The study included 152 patients from AUSOM for model development and 58 patients from KNUH for external validation. In the AUSOM dataset, 36 (23.7%) patients reported suicidal thoughts. In the KNUH dataset, this figure was higher at 18 out of 58 (31%). NLP analysis revealed that anxiety and somatic symptom topics were significantly more common in the suicidal group. While no significant differences were found between groups in individual brain network measures, differences were observed in overall network proportions. The combined NLP and MRI model demonstrated the highest predictive performance, with an AUROC of 0.810 (95% CI: 0.624-0.996) during internal validation and 0.742 (95% CI: 0.577-0.907) during external validation. This outperformed models using only NLP data (AUROC of 0.748 and 0.706 for internal and external validation, respectively) or only MRI data (AUROC of 0.738 and 0.667 for internal and external validation, respectively). SHAP value analysis indicated that anxiety-related topics, DMN and CMN loading weights, and psychotic and insomnia-related topics were strong predictors of suicidal thoughts. Conversely, lower values for somatic symptoms, neurovegetative symptoms, and certain brain networks (auditory, visual, SMN) were associated with a higher risk of suicidal thoughts.

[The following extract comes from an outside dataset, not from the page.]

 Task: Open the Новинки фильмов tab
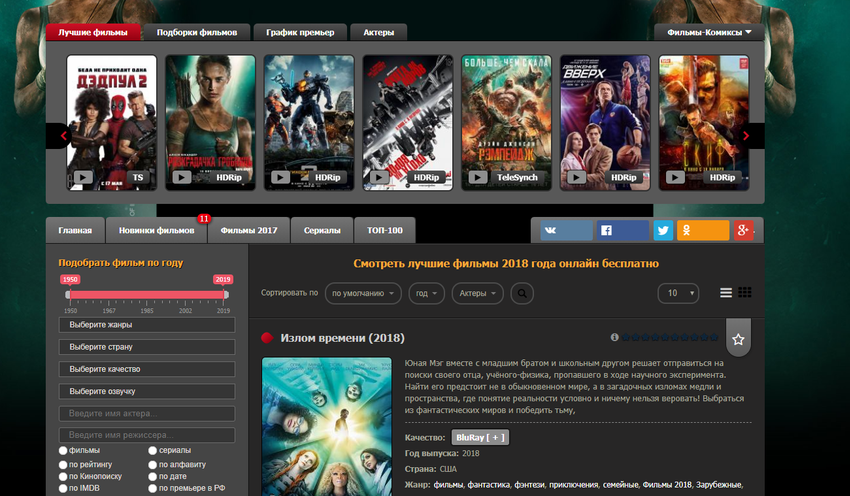tap(157, 230)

The findings support the hypothesis that integrating neuroimaging and NLP data enhances the classification of suicidal thoughts in patients with depression. The superior performance of the combined model compared to single-modality models highlights the value of a multimodal approach. The consistent performance across internal and external validation sets suggests the generalizability of the model to different clinical settings and populations. The observed association between anxiety, specific symptom clusters, and brain network patterns provides insights into the neurobiological and clinical correlates of suicidal thoughts. These findings align with previous research demonstrating the importance of anxiety in suicide risk and the involvement of the DMN and CMN in self-referential processes implicated in suicidal ideation. The model's potential clinical utility lies in its capacity to quantitatively predict suicidal thoughts, potentially assisting clinicians in risk assessment and intervention.

This study demonstrates that a multimodal model integrating NLP analysis of clinical notes and SBM analysis of brain MRI significantly improves the classification of suicidal thoughts in patients with depression. The model's robust performance across internal and external validation suggests clinical applicability. Future research should focus on validating the model in larger, more diverse populations and exploring the longitudinal predictive validity of the model to refine risk stratification and treatment strategies.

The study's limitations include the use of cross-sectional data, which prevents assessment of longitudinal trajectories. The sample size, while comparable to some existing brain imaging studies, could be improved for enhanced model generalizability. The use of both 1.5T and 3T MRI scanners introduces potential heterogeneity, though efforts were made to address this. The study did not include all potentially relevant brain networks (frontotemporal and subcortical) and psychological scales, partly due to sample size limitations. Future research should address these limitations to further improve the model and its clinical utility.